◆ Word and element location items:
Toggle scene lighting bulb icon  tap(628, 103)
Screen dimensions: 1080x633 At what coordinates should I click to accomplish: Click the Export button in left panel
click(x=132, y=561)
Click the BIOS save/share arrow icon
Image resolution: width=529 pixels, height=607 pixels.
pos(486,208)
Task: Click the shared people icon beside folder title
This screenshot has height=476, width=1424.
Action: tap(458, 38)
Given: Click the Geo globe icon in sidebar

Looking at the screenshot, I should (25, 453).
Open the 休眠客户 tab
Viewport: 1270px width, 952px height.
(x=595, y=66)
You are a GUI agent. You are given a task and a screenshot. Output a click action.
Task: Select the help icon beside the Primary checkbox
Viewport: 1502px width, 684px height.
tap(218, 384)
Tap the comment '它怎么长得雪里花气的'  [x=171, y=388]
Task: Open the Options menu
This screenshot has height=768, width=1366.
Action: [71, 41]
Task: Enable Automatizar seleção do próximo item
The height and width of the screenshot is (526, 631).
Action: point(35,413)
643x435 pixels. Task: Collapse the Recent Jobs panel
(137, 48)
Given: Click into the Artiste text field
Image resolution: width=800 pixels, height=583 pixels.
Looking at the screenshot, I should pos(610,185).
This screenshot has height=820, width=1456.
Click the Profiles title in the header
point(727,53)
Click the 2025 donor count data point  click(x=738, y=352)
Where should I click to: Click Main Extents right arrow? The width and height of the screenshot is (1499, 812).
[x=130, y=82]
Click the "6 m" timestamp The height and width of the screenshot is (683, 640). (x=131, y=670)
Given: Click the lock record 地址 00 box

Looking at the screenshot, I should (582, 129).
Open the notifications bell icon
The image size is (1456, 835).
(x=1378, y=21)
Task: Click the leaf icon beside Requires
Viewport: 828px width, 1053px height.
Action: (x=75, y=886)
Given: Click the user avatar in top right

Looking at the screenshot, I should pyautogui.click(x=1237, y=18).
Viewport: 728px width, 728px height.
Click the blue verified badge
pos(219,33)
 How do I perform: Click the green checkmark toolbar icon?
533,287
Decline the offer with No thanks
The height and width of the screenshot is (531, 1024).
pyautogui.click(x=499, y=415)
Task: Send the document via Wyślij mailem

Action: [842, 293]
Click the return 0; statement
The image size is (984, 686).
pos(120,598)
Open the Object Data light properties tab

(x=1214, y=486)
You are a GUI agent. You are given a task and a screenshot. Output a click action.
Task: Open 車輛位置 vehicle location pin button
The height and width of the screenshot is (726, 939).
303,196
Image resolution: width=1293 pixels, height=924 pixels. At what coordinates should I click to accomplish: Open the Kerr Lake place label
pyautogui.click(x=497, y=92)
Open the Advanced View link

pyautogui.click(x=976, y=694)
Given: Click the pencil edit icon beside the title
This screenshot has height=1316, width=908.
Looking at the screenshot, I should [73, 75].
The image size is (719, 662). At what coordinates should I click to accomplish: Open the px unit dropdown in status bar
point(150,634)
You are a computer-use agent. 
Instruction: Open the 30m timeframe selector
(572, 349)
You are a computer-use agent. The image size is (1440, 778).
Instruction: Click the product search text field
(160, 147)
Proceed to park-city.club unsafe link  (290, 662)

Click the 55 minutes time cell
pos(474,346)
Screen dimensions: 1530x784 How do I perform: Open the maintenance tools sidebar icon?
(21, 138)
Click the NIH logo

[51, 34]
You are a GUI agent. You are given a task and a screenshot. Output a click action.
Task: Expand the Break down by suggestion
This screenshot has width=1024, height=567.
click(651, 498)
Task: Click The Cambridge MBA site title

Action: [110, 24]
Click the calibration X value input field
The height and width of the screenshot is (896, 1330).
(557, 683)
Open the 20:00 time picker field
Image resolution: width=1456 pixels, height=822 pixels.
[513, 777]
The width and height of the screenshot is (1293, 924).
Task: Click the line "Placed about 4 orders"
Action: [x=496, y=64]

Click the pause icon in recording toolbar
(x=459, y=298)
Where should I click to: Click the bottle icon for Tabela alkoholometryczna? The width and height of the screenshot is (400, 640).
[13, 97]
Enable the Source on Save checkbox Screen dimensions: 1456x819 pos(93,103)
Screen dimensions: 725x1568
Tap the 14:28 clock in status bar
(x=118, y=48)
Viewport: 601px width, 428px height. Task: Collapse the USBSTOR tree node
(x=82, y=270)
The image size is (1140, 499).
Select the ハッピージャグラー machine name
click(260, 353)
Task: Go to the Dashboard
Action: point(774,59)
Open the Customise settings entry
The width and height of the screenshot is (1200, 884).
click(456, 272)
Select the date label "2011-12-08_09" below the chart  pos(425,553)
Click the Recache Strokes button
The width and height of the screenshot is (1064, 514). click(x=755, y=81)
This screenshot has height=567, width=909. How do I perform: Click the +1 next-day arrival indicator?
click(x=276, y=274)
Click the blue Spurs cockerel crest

◆ Instructions for the task:
Copy, unchanged, the lines of the items above, starting at the line that contains "Task: Click the leaf icon beside Requires" and ending at the line that contains "pyautogui.click(x=499, y=415)".

◆ Written answer:
Task: Click the leaf icon beside Requires
Viewport: 828px width, 1053px height.
Action: (x=75, y=886)
Given: Click the user avatar in top right

Looking at the screenshot, I should pyautogui.click(x=1237, y=18).
Viewport: 728px width, 728px height.
Click the blue verified badge
pos(219,33)
 How do I perform: Click the green checkmark toolbar icon?
533,287
Decline the offer with No thanks
The height and width of the screenshot is (531, 1024).
pyautogui.click(x=499, y=415)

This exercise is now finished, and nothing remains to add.